The Dark Forest – Part XIII
My heart is in my mouth. He has spoken to me, in that lilting accent – he told me that I am safe, as I already knew that I was. He told me that I will recover well from my wound – so Mother will not have to tend me when I return home. I hate to think of returning home! I have never felt so light in all my life. I feel that I could walk on water if I tried.
He told me that he had not seen someone of my kind for many a long year; that the language had changed so that it was hard for us to understand each other unless we tried. He told me, while he stared into my eyes, that he wanted to help me, and that I was very brave; and that there had been a great evil in the forest. The boar? I asked him, and he told me that it was. He said that that evil had diminished now, but shadows still roamed beneath the trees and off the familiar path. Then he smiled at me, and I felt the most curious sensation. It was as if the very tips of my fingers were tingling, responding to some atmosphere that I could neither hear nor see. In my stomach I felt a fluttering, like that of butterflies when I have held them loosely in my palm. He said, gently, that this was not the time for such deep matters, and that would I join him, tomorrow, to break my fast? I agreed most heartily, and he seemed amused.
I am not sure if amused is what I would have him be with me. My nurse, the lady who entered the room with me, told me in a quiet murmur as she changed my dressings that I was not to eat for the remainder of this day. No matter how hungry I was, she instructed me. The dressings dictate that I rest and not ingest anything for the remainder of the day. I do not care – I feel as though I have eaten my fill, and I never want to partake of any mortal food again.

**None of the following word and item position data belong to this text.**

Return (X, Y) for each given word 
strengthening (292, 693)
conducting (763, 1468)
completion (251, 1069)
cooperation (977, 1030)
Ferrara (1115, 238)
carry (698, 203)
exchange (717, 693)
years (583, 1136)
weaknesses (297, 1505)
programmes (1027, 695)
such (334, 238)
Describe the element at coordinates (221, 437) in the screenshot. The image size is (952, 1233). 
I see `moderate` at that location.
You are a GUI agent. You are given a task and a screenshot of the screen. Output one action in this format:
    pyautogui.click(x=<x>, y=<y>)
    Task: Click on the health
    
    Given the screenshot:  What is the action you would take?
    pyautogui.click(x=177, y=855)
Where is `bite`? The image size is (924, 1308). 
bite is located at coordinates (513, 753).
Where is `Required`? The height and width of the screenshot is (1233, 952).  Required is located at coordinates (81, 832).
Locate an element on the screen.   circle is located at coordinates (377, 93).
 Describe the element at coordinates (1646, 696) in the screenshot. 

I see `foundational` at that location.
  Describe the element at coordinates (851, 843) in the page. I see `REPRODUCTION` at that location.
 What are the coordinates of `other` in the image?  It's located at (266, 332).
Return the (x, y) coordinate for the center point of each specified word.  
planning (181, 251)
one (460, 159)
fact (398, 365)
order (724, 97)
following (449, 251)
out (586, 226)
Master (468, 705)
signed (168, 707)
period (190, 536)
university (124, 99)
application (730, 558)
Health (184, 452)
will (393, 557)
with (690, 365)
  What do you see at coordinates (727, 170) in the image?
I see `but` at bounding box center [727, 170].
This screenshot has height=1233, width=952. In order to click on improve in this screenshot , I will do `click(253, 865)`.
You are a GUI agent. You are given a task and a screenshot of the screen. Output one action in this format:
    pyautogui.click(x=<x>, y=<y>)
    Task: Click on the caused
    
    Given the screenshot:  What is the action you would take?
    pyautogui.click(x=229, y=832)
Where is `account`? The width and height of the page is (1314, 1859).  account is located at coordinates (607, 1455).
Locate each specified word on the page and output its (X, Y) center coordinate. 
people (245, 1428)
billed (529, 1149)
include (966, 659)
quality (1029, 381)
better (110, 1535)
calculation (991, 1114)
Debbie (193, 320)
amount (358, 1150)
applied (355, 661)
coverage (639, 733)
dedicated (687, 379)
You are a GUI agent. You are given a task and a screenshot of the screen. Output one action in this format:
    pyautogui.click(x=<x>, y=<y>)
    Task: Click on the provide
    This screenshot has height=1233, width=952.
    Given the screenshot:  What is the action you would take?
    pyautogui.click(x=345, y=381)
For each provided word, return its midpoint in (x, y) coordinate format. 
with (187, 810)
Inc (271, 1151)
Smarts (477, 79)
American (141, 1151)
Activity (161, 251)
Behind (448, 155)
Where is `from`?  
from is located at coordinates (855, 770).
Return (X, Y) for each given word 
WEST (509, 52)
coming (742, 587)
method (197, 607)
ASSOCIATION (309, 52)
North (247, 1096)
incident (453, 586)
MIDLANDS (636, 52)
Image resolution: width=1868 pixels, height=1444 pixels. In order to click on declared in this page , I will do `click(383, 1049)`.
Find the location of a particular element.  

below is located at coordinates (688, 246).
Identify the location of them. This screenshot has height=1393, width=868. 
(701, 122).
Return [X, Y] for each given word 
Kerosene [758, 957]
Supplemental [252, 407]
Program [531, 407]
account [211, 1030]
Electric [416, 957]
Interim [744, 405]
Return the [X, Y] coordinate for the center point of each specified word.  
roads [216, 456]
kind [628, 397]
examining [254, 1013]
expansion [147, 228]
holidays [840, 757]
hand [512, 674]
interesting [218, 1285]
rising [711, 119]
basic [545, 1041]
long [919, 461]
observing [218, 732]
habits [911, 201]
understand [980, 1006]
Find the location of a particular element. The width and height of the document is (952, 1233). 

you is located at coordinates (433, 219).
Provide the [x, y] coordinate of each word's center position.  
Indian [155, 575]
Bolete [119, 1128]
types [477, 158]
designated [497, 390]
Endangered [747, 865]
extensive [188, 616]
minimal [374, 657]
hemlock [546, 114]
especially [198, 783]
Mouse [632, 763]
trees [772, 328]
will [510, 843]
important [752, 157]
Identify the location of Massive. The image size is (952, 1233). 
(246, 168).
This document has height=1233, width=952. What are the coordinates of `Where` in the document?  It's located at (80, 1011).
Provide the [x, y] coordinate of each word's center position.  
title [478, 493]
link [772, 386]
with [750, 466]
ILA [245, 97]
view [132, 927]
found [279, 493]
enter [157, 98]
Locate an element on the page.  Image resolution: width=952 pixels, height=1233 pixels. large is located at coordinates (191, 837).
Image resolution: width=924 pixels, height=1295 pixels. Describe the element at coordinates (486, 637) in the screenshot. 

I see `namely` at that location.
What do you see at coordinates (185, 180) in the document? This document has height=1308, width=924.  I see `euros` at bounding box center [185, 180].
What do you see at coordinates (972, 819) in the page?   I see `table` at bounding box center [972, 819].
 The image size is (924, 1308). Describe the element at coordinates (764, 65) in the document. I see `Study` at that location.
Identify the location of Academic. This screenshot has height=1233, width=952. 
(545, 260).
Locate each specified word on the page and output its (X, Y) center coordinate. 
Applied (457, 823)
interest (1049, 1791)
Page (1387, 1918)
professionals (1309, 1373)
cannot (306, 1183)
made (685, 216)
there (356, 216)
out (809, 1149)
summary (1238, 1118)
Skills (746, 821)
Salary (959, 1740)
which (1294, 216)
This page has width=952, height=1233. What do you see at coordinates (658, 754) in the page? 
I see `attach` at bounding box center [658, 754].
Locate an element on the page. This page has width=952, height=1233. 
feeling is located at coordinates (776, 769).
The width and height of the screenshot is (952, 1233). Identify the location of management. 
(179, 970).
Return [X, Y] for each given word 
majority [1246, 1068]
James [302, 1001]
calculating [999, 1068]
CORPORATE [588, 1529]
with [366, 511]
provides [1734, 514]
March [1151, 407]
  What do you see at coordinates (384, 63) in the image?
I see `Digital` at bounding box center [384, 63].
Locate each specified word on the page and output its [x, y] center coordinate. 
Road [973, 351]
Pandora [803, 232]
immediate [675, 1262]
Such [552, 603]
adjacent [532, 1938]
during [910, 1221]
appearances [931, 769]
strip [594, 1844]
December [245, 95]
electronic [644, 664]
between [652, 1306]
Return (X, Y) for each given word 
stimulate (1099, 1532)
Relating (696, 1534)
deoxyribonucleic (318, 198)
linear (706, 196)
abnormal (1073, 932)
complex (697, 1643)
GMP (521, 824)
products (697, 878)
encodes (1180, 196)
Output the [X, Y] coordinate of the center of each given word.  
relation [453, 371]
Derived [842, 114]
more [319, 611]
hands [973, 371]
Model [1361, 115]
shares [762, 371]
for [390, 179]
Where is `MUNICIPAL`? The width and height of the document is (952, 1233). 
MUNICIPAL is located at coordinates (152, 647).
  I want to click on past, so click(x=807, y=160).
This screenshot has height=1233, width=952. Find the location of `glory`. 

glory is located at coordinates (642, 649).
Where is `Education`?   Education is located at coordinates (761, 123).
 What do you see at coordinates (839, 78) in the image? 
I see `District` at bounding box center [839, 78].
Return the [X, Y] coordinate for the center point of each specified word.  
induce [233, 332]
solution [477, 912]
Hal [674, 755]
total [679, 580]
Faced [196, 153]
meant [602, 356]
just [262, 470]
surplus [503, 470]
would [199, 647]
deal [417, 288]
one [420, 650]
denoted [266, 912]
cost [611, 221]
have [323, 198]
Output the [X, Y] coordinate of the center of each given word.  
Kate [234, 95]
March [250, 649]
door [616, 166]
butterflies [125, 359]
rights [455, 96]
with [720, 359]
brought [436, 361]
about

Gods! Is he one of you? Is my beloved, the beautiful, the handsome, the kind one of you? He cannot be a man who lives among my people; if he was, he would be a prince beyond any reckoning. Each time I look at him he is more beautiful to me; I would treasure even just a painting of him, though it sorrows me that nothing can capture that radiance in an everlasting form. He lights the room when he enters, and when he leaves, he trails a gentle peacefulness that calms me. I am ready to rest now – though he is such a beacon of peace, even speaking with him for that short while was a terrible ordeal. I think perhaps that it would only be an ordeal for me – my heart beats faster as I think this.
I do wonder what Melin would say about my situation. She alone is the one person in my circle of friends and family who has been – or is in – love with the Duke of Marinty. I am so curious to know if she felt like this also.
As of now, I will settle down to await my breakfast with him tomorrow – I am nervous, frightened, and yet I want to see him more than anything else in the world. All else is but a bad memory now, except for my father – and perhaps the answers to my questions will lie with the one whom I believe I love.